--- begin Data for the task ---

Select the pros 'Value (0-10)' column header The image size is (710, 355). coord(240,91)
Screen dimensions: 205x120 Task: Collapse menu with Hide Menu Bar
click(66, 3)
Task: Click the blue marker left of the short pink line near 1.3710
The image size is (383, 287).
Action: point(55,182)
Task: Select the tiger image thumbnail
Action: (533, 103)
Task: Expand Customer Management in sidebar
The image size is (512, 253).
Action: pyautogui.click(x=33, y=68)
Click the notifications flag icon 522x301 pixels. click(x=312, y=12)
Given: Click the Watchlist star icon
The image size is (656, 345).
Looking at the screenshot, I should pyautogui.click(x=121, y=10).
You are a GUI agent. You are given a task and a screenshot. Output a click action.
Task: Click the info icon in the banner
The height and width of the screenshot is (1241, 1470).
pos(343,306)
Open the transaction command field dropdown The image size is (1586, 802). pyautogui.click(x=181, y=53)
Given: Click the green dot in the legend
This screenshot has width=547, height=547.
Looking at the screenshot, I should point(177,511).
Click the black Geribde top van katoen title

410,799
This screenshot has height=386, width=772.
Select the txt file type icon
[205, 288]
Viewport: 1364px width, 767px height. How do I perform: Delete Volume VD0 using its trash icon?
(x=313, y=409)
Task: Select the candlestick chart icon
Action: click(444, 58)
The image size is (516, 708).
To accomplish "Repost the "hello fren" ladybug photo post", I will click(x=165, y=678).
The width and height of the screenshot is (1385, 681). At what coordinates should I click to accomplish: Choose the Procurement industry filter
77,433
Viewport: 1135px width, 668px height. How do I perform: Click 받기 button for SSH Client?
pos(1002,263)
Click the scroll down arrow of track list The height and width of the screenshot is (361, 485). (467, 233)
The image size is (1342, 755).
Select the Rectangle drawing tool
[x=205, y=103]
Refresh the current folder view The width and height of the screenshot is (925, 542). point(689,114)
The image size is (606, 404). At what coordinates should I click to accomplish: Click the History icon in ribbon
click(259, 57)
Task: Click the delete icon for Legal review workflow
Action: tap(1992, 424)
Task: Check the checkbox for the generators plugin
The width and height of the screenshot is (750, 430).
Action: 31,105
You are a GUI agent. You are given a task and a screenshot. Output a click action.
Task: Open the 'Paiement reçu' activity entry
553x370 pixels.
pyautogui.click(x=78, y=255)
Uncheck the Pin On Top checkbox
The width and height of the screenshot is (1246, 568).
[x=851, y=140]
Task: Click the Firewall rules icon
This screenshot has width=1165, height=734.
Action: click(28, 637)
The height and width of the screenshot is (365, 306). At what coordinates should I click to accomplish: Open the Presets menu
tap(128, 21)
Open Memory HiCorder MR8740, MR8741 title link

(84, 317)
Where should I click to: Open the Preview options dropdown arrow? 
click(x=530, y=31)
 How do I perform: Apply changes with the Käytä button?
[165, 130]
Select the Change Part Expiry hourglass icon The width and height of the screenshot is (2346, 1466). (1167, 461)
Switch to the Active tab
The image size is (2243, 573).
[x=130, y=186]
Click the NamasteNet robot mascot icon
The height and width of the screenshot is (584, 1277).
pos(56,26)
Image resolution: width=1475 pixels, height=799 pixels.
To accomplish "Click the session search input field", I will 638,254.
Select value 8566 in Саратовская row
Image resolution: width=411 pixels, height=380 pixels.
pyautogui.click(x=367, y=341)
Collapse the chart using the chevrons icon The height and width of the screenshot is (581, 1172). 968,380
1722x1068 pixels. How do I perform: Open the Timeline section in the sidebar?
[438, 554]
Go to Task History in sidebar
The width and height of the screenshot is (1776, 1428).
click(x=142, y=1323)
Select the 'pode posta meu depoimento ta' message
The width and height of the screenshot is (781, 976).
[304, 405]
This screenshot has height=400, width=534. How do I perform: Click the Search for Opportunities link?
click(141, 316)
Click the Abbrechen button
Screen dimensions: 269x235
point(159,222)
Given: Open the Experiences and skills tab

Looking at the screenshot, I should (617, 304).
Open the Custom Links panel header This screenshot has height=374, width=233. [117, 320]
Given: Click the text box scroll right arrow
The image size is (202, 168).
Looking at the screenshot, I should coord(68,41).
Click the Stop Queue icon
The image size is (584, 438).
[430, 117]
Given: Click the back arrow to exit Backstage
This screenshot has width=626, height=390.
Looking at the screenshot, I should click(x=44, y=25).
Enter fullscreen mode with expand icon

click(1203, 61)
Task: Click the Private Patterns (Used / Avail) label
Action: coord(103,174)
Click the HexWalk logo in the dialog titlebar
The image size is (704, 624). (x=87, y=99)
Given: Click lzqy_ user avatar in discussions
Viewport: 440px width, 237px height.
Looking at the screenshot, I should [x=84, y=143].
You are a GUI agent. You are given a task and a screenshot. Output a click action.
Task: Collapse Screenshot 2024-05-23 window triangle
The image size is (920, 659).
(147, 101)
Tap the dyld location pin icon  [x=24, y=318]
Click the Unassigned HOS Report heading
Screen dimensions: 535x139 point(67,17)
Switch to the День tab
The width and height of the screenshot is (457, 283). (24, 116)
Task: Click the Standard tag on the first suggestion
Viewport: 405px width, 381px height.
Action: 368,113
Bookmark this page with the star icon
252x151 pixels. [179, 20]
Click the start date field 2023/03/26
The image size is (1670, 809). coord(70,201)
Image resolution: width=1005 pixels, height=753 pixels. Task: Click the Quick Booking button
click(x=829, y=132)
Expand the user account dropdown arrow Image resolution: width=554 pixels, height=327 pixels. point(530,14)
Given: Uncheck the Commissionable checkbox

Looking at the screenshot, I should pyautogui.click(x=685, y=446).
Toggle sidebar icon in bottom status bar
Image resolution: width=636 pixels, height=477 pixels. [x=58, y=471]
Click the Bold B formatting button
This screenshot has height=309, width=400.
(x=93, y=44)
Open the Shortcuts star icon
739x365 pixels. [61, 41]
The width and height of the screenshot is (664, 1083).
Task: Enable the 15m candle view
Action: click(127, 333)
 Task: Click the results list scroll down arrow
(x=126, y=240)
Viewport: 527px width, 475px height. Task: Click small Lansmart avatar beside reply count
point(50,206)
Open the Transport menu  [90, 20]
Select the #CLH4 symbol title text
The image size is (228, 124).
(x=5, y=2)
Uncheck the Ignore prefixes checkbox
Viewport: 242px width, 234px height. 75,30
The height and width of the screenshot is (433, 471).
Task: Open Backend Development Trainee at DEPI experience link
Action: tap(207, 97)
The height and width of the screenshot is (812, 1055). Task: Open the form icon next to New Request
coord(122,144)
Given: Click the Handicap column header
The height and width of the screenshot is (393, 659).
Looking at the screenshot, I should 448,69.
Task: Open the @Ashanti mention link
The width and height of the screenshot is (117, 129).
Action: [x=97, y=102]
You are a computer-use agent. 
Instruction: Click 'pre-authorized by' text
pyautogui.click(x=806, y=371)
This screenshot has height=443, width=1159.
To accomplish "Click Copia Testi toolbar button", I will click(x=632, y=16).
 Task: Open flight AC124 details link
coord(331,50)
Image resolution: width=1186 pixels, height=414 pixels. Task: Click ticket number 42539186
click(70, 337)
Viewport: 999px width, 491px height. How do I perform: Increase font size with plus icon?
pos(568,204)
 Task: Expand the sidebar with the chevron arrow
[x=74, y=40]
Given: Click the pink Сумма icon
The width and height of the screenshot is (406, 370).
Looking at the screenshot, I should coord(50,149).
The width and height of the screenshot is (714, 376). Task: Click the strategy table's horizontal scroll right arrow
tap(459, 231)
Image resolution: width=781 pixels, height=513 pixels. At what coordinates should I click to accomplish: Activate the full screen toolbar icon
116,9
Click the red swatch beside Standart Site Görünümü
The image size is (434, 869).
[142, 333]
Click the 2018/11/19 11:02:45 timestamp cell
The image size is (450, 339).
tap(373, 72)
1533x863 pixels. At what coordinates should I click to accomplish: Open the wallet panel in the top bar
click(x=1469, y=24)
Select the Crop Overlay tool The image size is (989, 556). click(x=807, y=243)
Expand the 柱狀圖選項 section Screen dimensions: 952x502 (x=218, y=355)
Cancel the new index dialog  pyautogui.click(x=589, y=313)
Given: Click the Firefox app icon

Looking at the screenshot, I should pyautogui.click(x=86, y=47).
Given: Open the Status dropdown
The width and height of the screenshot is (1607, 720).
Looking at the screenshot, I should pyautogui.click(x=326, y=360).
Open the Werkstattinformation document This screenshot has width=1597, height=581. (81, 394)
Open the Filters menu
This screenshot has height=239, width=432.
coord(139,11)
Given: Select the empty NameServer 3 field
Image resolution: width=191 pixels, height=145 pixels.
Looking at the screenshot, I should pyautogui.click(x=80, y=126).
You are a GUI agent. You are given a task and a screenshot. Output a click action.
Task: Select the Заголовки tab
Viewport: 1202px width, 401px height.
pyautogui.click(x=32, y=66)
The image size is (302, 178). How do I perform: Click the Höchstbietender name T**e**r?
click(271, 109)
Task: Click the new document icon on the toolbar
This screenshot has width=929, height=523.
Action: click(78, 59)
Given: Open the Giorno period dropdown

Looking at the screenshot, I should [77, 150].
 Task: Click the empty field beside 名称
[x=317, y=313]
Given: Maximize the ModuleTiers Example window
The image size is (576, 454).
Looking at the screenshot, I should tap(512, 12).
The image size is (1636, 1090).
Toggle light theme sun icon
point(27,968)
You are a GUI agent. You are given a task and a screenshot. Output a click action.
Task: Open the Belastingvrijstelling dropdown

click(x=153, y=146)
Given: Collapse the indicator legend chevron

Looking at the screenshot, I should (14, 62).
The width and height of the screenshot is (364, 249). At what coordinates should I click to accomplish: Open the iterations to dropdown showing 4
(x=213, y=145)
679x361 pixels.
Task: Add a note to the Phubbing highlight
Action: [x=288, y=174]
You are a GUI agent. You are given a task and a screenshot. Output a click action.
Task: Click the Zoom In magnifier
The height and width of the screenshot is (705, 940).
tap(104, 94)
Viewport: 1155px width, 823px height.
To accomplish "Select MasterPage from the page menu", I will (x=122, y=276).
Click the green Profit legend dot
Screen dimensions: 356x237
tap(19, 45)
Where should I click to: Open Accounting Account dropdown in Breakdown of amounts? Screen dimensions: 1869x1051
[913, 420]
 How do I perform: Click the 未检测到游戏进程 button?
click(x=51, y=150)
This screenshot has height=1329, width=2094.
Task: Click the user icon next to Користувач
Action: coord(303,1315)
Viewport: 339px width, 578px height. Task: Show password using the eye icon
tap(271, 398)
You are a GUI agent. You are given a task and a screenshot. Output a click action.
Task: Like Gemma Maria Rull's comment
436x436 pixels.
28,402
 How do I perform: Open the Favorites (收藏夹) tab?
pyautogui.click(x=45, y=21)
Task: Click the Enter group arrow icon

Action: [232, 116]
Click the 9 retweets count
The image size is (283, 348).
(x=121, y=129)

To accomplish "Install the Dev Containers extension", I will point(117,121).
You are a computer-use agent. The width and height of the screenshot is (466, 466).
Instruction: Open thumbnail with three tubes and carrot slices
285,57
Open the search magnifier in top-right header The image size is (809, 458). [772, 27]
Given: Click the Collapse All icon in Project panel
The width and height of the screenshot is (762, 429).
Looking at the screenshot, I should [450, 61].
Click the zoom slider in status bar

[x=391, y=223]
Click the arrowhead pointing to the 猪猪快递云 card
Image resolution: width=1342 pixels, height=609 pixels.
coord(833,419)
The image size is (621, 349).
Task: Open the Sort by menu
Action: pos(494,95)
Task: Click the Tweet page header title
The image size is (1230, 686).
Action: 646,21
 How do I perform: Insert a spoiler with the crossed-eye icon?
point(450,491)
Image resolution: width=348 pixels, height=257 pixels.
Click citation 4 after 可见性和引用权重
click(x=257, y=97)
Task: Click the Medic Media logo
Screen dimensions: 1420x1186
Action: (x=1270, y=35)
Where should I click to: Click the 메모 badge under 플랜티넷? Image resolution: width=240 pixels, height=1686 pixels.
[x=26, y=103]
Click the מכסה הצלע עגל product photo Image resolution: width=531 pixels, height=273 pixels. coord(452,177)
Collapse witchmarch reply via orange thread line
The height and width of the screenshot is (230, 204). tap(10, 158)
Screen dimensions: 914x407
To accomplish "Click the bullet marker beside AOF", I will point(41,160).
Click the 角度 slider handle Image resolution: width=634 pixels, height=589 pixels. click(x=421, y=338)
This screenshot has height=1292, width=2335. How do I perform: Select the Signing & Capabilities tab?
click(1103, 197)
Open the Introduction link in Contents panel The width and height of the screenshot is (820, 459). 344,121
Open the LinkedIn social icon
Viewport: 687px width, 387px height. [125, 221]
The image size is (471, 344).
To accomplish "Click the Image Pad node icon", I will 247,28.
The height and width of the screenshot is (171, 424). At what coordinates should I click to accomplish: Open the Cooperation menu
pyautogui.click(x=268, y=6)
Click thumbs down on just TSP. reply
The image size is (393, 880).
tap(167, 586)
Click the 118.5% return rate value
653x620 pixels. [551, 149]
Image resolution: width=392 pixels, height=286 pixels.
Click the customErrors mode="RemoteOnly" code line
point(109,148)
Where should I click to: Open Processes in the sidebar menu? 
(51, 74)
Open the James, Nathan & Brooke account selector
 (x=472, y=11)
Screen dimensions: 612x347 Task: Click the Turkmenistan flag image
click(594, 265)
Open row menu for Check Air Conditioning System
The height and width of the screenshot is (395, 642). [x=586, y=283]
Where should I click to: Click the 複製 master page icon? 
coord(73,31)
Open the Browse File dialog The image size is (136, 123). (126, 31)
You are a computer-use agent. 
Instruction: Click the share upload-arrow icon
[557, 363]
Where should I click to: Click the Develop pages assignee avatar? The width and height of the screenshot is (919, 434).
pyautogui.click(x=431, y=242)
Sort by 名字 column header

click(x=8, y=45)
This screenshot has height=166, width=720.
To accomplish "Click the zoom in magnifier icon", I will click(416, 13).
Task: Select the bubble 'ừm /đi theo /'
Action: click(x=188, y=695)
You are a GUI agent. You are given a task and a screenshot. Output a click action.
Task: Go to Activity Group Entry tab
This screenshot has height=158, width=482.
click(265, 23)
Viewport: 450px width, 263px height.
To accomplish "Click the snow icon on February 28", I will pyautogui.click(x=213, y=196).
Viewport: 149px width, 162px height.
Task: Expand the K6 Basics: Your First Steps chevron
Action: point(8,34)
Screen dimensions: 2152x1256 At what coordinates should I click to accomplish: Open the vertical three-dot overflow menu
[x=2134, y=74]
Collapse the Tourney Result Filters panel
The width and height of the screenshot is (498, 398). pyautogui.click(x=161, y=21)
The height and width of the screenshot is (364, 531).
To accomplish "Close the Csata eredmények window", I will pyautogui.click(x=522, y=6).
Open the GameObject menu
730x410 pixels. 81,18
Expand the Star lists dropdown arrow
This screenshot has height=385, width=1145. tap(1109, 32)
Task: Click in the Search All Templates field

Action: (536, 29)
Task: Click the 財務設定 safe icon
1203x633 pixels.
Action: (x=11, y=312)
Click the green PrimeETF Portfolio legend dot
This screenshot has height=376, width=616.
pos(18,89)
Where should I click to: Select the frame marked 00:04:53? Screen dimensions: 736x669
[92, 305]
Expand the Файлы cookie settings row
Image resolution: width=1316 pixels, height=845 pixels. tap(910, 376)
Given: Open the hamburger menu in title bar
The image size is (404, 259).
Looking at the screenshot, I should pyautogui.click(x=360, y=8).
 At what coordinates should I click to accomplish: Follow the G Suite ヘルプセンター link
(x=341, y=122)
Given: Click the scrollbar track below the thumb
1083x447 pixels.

--- end Data for the task ---

== Problem ==
Rewrite the records from the line with "Task: Click in the Search All Templates field" up to and including the line with "Looking at the screenshot, I should pyautogui.click(x=360, y=8).", changing "legend dot" to "legend marker" and leaving everything else unchanged.

== Written reply ==
Task: Click in the Search All Templates field

Action: (536, 29)
Task: Click the 財務設定 safe icon
1203x633 pixels.
Action: (x=11, y=312)
Click the green PrimeETF Portfolio legend marker
This screenshot has height=376, width=616.
pos(18,89)
Where should I click to: Select the frame marked 00:04:53? Screen dimensions: 736x669
[92, 305]
Expand the Файлы cookie settings row
Image resolution: width=1316 pixels, height=845 pixels. tap(910, 376)
Given: Open the hamburger menu in title bar
The image size is (404, 259).
Looking at the screenshot, I should pyautogui.click(x=360, y=8).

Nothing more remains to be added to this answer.